トランザクションの状態をより早く判断する
Async Commit導入以前は、トランザクションのPrimary Keyがコミットされた後でなければ、トランザクションのコミットは成功しませんでした。Async Commitの目的は、トランザクションの状態の決定を、prewriteが完了する時点まで進めることです。このようにして、コミットの第2フェーズ全体を非同期で行うことができます。Async Commitトランザクションでは、トランザクション内のすべてのKeyのprewriteが成功している限り、コミットは成功することを意味します。
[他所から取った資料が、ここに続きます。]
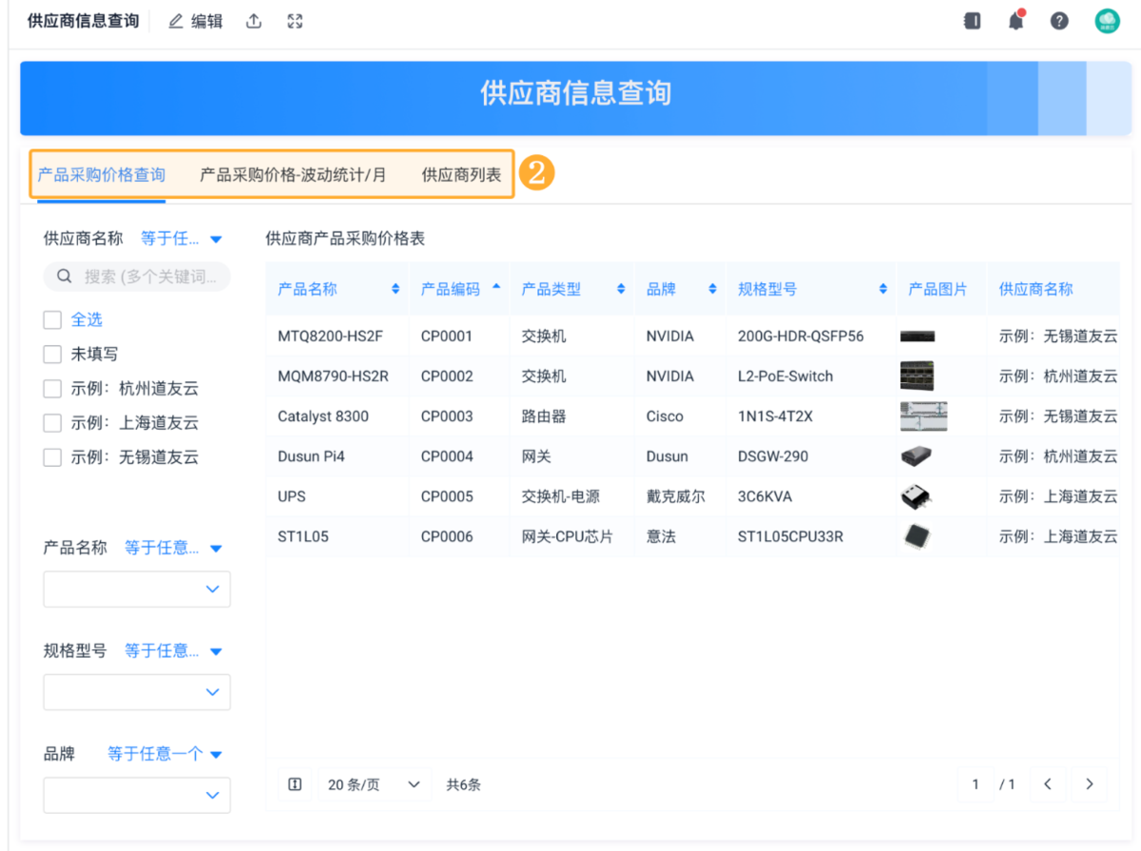Switch to the 供应商列表 tab
The height and width of the screenshot is (851, 1141).
461,175
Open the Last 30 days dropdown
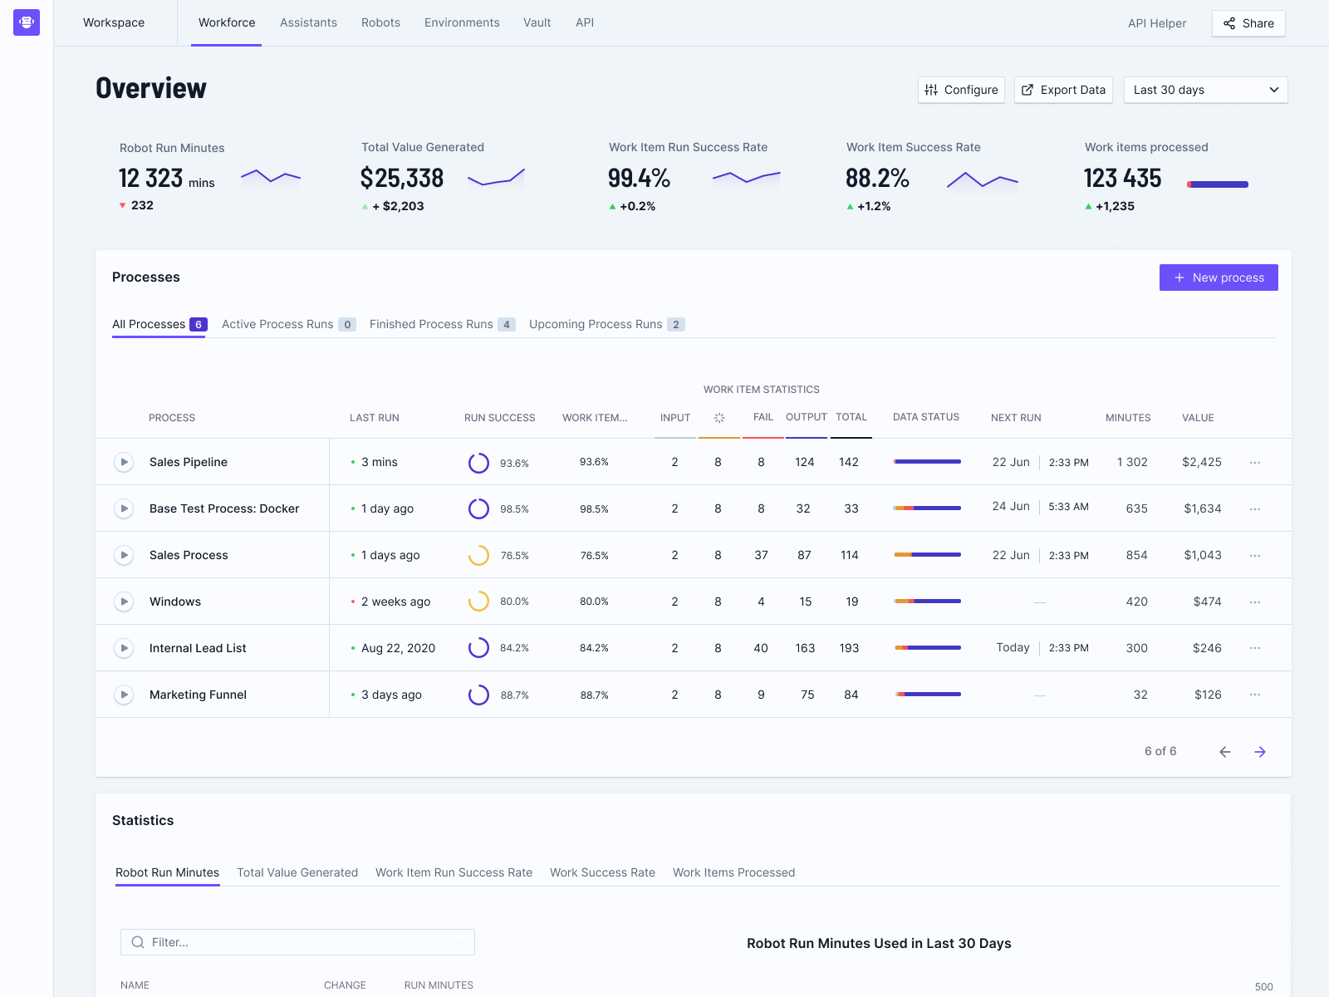1329x997 pixels. tap(1205, 90)
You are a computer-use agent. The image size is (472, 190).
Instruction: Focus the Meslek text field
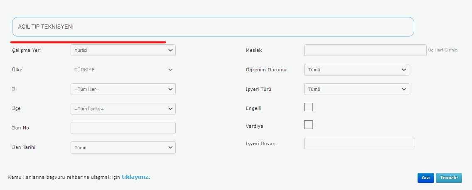click(365, 50)
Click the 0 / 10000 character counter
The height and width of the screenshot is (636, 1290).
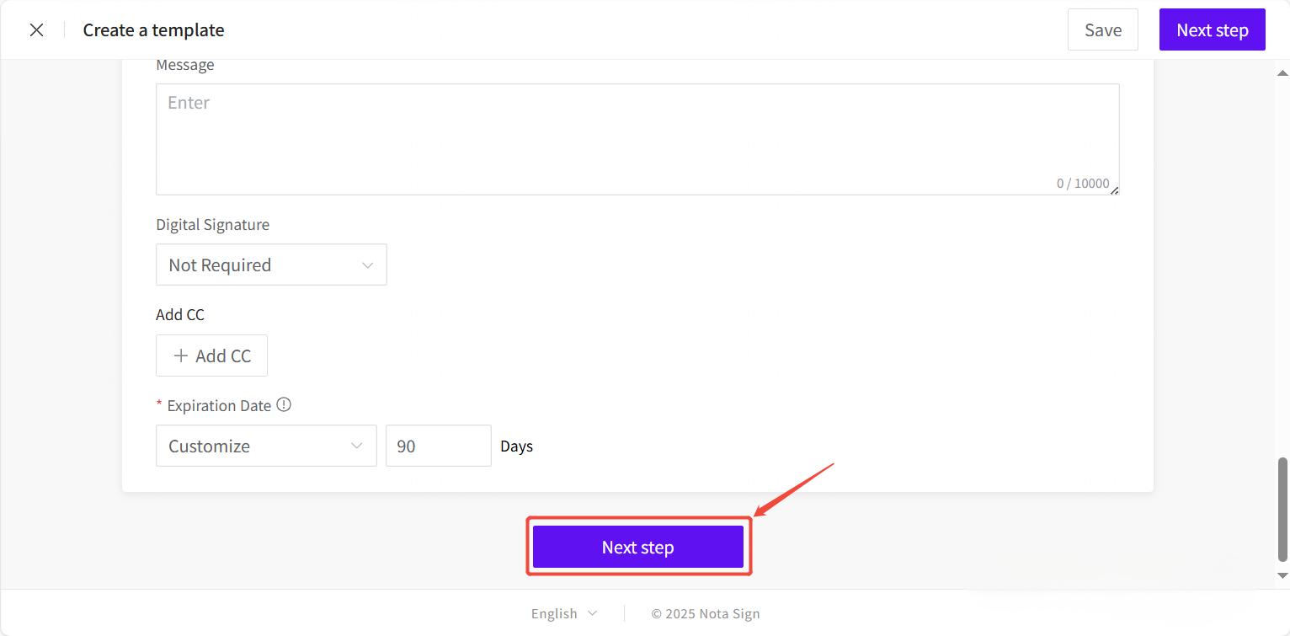[1082, 184]
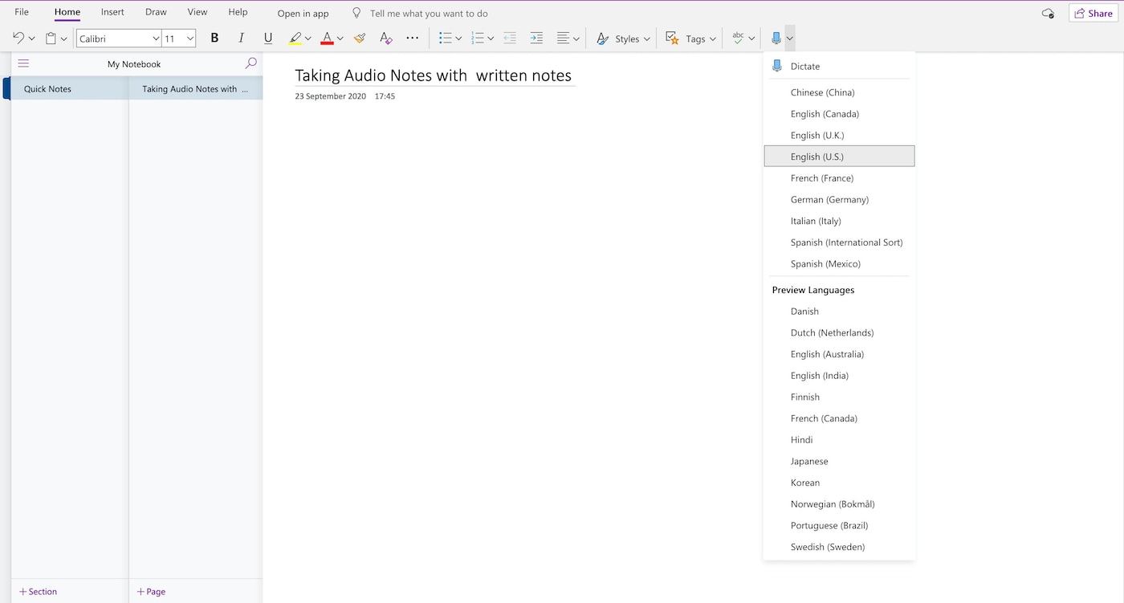Toggle Underline formatting

point(268,38)
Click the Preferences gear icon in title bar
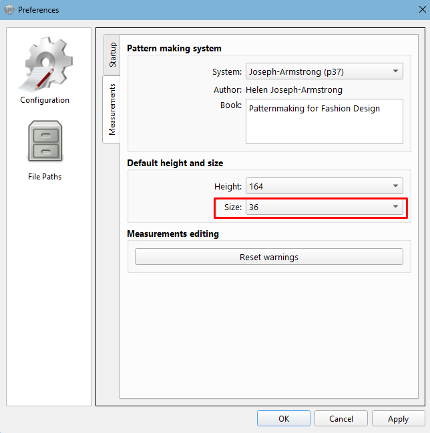This screenshot has height=433, width=430. pyautogui.click(x=9, y=9)
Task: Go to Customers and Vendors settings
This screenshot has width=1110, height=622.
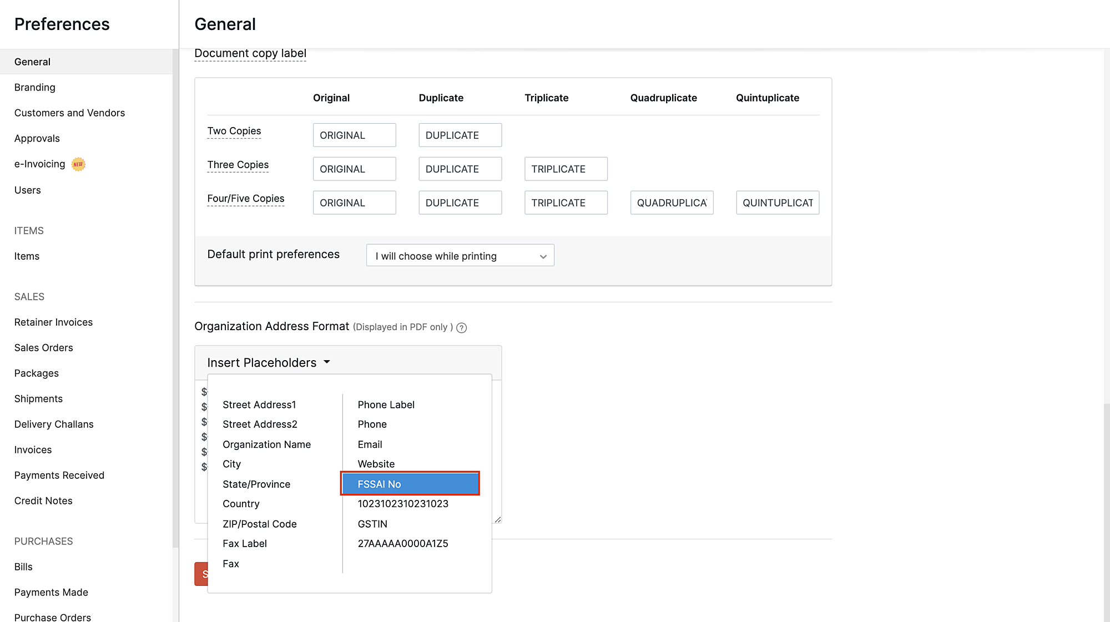Action: click(x=69, y=113)
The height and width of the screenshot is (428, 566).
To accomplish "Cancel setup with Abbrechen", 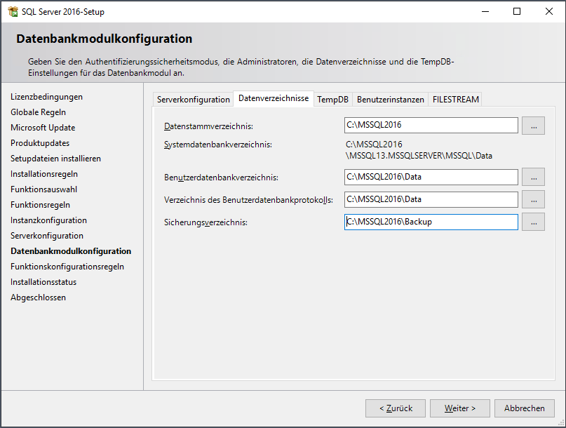I will point(524,408).
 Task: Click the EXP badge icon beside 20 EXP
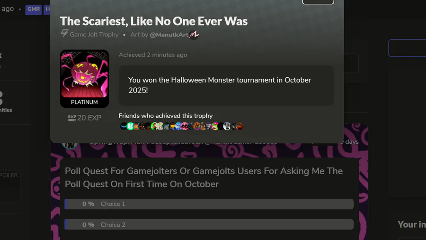coord(72,118)
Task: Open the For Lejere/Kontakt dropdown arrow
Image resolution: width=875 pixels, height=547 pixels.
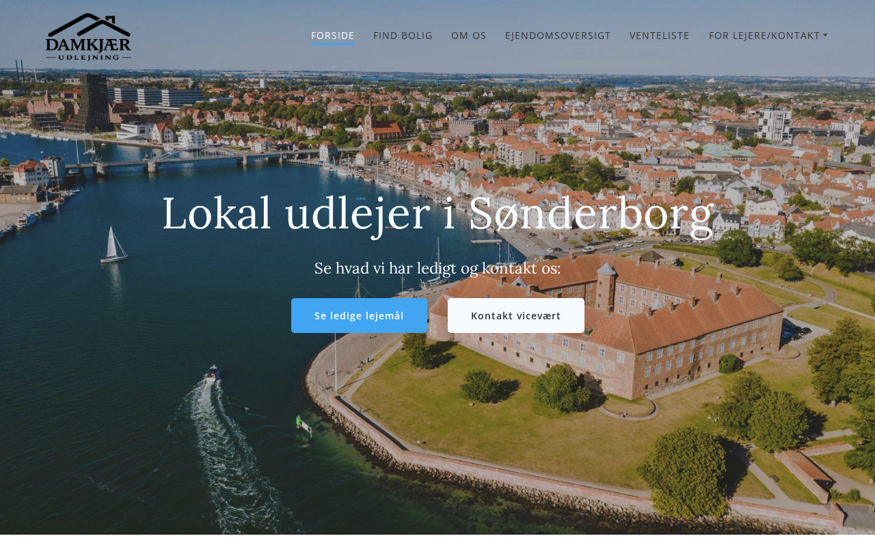Action: click(825, 36)
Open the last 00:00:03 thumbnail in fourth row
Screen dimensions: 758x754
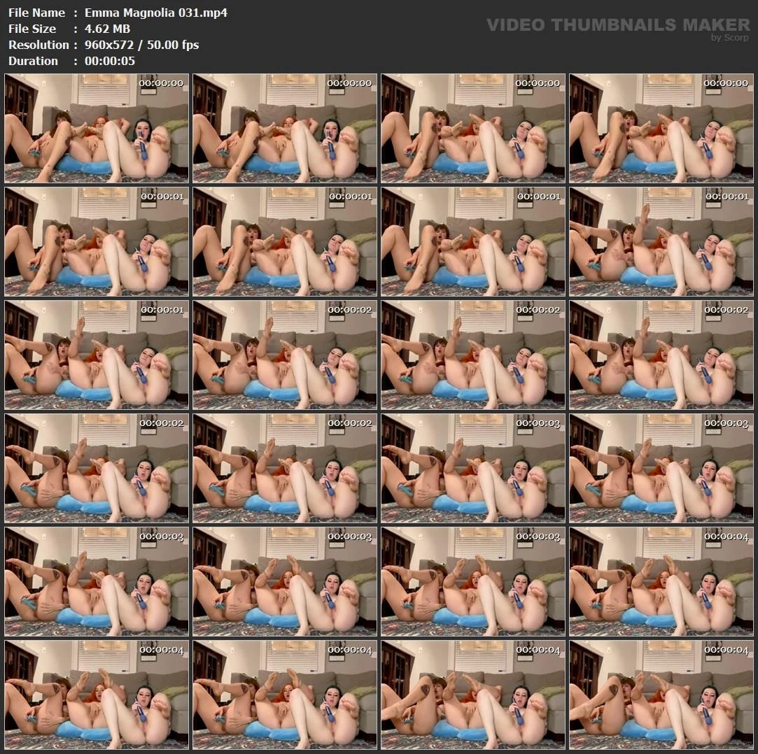[x=661, y=468]
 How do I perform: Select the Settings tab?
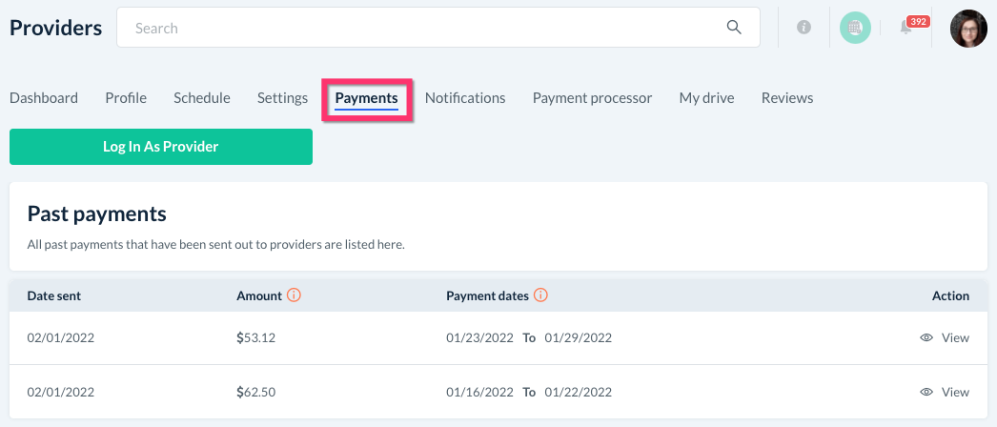tap(282, 97)
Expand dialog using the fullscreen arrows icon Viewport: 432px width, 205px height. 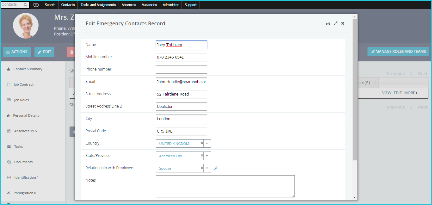pyautogui.click(x=336, y=23)
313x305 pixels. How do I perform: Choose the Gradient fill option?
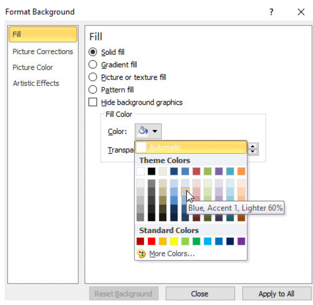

以下の図は、Async Commitトランザクションのコミットプロセスです。従来のCommit TSを取得する部分が抜けていることがわかります。その代わり、TiDBはPDからMin Commit TSとして、prewriteの前にタイムスタンプを取得します。このように変更した理由は、次のセクションで説明します。
トランザクションの状態を判断する時間を短縮するという目標に到達するためには、主に2つの課題があります:
- すべてのKeyがPrewriteされているかどのように判断するか
- トランザクションのCommit TSをどのように決定するか。
すべてのトランザクションキーの見つけ方
Async Commitが導入される前は、トランザクションの状態はPrimary Keyだけによって決定されていたので、Primary KeyへのポインタをすべてのSecondary Keyに保存するだけでよかったのですが、Async Commitが導入された後は、Primary KeyへのポインタをすべてのSecondary Keyに保存する必要がなくなりました。もしコミットされていないSecondary Keyに遭遇したら、Primary Keyの状態を問い合わせることで、現在のトランザクションの状態を判断することができます。
Async Commitトランザクションに関しては、トランザクションの状態を判断するために、すべてのKeyの状態を知る必要があります。つまり、トランザクション内のどのKeyからでも、すべてのKeyを問い合わせることができなければなりません。したがって、Primary Keyのエントリに各Secondary Keyへのポインタも格納します:
Primary Keyは、実際にはすべてのSecondary Keyのリストを格納しています。当然ながら、トランザクションに多数のKeyが含まれる場合、それらをすべてPrimary Keyに格納することはできません。そのため、Async Commitトランザクションはあまり大きくできません。現在、Async Commitを使用するのは、最大256個のKeyを含むトランザクションのみで、すべてのKeyの合計サイズは4,096byte以下でなければなりません。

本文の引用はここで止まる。